(Stored data)
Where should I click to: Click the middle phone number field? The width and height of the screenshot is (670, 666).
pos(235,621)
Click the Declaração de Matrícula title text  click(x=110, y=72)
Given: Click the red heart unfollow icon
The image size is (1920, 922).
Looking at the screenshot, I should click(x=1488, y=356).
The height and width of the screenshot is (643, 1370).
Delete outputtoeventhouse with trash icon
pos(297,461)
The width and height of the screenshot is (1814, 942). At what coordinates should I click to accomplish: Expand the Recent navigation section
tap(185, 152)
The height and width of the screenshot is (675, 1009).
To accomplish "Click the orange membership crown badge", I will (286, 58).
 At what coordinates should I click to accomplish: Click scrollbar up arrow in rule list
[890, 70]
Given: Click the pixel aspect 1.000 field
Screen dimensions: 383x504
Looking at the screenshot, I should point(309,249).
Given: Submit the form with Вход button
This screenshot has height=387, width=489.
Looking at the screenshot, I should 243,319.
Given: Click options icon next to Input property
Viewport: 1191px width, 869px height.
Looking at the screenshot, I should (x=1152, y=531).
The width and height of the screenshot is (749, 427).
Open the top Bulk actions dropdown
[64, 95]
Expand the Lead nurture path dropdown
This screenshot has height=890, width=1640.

**What to produce:**
All lines above from the one containing "Screen dimensions: 383x504" to the one containing "Given: Click options" must be repeated exactly, both lines included, and no others.

**Response to this task:**
Screen dimensions: 383x504
Looking at the screenshot, I should point(309,249).
Given: Submit the form with Вход button
This screenshot has height=387, width=489.
Looking at the screenshot, I should 243,319.
Given: Click options icon next to Input property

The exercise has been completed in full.